Work instructions -> Reproduce the following records line for line, with no changes.
* start Records shown *
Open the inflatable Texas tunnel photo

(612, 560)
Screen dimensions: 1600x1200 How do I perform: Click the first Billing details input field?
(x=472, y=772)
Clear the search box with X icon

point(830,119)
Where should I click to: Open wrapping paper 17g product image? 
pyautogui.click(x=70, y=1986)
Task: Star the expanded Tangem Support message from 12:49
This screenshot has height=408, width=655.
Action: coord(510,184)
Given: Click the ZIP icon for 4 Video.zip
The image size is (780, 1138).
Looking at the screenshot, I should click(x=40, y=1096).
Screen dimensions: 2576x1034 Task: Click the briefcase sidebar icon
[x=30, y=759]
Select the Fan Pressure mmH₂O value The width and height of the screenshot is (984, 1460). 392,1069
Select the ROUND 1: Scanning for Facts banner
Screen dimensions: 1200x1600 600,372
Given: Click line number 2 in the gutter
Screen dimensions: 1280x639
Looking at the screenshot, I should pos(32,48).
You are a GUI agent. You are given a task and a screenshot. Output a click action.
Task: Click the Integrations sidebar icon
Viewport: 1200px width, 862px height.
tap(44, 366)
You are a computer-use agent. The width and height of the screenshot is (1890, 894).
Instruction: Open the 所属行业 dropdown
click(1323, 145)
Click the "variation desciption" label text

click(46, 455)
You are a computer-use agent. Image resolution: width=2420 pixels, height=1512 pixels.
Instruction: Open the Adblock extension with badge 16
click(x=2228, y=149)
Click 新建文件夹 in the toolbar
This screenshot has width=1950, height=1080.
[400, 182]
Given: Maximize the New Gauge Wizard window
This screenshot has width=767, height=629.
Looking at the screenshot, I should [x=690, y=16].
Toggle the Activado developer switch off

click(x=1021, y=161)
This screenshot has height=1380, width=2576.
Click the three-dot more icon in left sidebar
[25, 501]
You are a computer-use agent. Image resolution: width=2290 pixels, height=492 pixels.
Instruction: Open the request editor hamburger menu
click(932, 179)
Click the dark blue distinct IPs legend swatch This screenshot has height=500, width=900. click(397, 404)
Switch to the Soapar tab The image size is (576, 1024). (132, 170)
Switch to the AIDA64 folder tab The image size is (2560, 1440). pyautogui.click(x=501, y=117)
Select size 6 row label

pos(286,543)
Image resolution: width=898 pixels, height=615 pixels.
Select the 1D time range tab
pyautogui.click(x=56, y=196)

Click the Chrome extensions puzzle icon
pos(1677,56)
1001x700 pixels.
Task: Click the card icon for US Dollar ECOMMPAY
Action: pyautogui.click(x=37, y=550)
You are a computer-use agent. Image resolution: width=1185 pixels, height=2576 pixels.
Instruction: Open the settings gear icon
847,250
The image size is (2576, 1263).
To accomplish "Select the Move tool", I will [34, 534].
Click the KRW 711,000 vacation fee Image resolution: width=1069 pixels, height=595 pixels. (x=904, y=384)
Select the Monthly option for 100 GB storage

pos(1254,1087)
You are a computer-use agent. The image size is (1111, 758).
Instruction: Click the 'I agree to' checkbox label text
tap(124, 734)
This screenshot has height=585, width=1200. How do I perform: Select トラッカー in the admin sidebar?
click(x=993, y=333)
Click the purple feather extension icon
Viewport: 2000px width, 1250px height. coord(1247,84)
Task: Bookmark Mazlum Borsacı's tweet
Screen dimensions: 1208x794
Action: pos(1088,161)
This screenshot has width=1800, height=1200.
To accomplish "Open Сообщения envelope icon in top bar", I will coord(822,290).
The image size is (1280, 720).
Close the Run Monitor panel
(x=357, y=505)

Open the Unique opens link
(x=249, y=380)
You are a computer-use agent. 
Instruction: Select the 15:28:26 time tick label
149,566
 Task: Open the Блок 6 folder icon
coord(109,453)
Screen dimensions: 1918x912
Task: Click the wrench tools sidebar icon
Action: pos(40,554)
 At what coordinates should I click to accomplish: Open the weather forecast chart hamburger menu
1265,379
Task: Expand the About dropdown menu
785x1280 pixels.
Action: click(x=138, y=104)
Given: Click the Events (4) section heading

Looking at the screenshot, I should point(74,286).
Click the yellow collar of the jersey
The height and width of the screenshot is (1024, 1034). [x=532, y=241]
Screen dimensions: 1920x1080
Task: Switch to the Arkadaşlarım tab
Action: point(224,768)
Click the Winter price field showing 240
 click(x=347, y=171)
* end Records shown *
Solution to the problem ->
Open the inflatable Texas tunnel photo

(612, 560)
Screen dimensions: 1600x1200 How do I perform: Click the first Billing details input field?
(x=472, y=772)
Clear the search box with X icon

point(830,119)
Where should I click to: Open wrapping paper 17g product image? 
pyautogui.click(x=70, y=1986)
Task: Star the expanded Tangem Support message from 12:49
This screenshot has height=408, width=655.
Action: coord(510,184)
Given: Click the ZIP icon for 4 Video.zip
The image size is (780, 1138).
Looking at the screenshot, I should click(x=40, y=1096).
Screen dimensions: 2576x1034 Task: Click the briefcase sidebar icon
[x=30, y=759]
Select the Fan Pressure mmH₂O value The width and height of the screenshot is (984, 1460). 392,1069
Select the ROUND 1: Scanning for Facts banner
Screen dimensions: 1200x1600 600,372
Given: Click line number 2 in the gutter
Screen dimensions: 1280x639
Looking at the screenshot, I should pos(32,48).
You are a GUI agent. You are given a task and a screenshot. Output a click action.
Task: Click the Integrations sidebar icon
Viewport: 1200px width, 862px height.
tap(44, 366)
You are a computer-use agent. The width and height of the screenshot is (1890, 894).
Instruction: Open the 所属行业 dropdown
click(1323, 145)
Click the "variation desciption" label text

click(46, 455)
You are a computer-use agent. Image resolution: width=2420 pixels, height=1512 pixels.
Instruction: Open the Adblock extension with badge 16
click(x=2228, y=149)
Click 新建文件夹 in the toolbar
This screenshot has width=1950, height=1080.
[400, 182]
Given: Maximize the New Gauge Wizard window
This screenshot has width=767, height=629.
Looking at the screenshot, I should [x=690, y=16].
Toggle the Activado developer switch off

click(x=1021, y=161)
This screenshot has height=1380, width=2576.
Click the three-dot more icon in left sidebar
[25, 501]
You are a computer-use agent. Image resolution: width=2290 pixels, height=492 pixels.
Instruction: Open the request editor hamburger menu
click(932, 179)
Click the dark blue distinct IPs legend swatch This screenshot has height=500, width=900. click(397, 404)
Switch to the Soapar tab The image size is (576, 1024). (132, 170)
Switch to the AIDA64 folder tab The image size is (2560, 1440). pyautogui.click(x=501, y=117)
Select size 6 row label

pos(286,543)
Image resolution: width=898 pixels, height=615 pixels.
Select the 1D time range tab
pyautogui.click(x=56, y=196)

Click the Chrome extensions puzzle icon
pos(1677,56)
1001x700 pixels.
Task: Click the card icon for US Dollar ECOMMPAY
Action: pyautogui.click(x=37, y=550)
You are a computer-use agent. Image resolution: width=1185 pixels, height=2576 pixels.
Instruction: Open the settings gear icon
847,250
The image size is (2576, 1263).
To accomplish "Select the Move tool", I will [34, 534].
Click the KRW 711,000 vacation fee Image resolution: width=1069 pixels, height=595 pixels. (x=904, y=384)
Select the Monthly option for 100 GB storage

pos(1254,1087)
You are a computer-use agent. The image size is (1111, 758).
Instruction: Click the 'I agree to' checkbox label text
tap(124, 734)
This screenshot has height=585, width=1200. How do I perform: Select トラッカー in the admin sidebar?
click(x=993, y=333)
Click the purple feather extension icon
Viewport: 2000px width, 1250px height. coord(1247,84)
Task: Bookmark Mazlum Borsacı's tweet
Screen dimensions: 1208x794
Action: pos(1088,161)
This screenshot has width=1800, height=1200.
To accomplish "Open Сообщения envelope icon in top bar", I will coord(822,290).
The image size is (1280, 720).
Close the Run Monitor panel
(x=357, y=505)

Open the Unique opens link
(x=249, y=380)
You are a computer-use agent. 
Instruction: Select the 15:28:26 time tick label
149,566
 Task: Open the Блок 6 folder icon
coord(109,453)
Screen dimensions: 1918x912
Task: Click the wrench tools sidebar icon
Action: pos(40,554)
 At what coordinates should I click to accomplish: Open the weather forecast chart hamburger menu
1265,379
Task: Expand the About dropdown menu
785x1280 pixels.
Action: click(x=138, y=104)
Given: Click the Events (4) section heading

Looking at the screenshot, I should point(74,286).
Click the yellow collar of the jersey
The height and width of the screenshot is (1024, 1034). [x=532, y=241]
Screen dimensions: 1920x1080
Task: Switch to the Arkadaşlarım tab
Action: point(224,768)
Click the Winter price field showing 240
 click(x=347, y=171)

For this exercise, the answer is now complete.